• **Aim of the exercise**
Restate each entry shown beneath this instruction, keeping its wording intact.

• **Provided data**
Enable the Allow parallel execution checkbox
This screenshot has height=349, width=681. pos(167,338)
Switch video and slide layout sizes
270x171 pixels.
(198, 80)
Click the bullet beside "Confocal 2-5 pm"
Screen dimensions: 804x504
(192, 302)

• **Result for this exercise**
Enable the Allow parallel execution checkbox
This screenshot has height=349, width=681. pos(167,338)
Switch video and slide layout sizes
270x171 pixels.
(198, 80)
Click the bullet beside "Confocal 2-5 pm"
Screen dimensions: 804x504
(192, 302)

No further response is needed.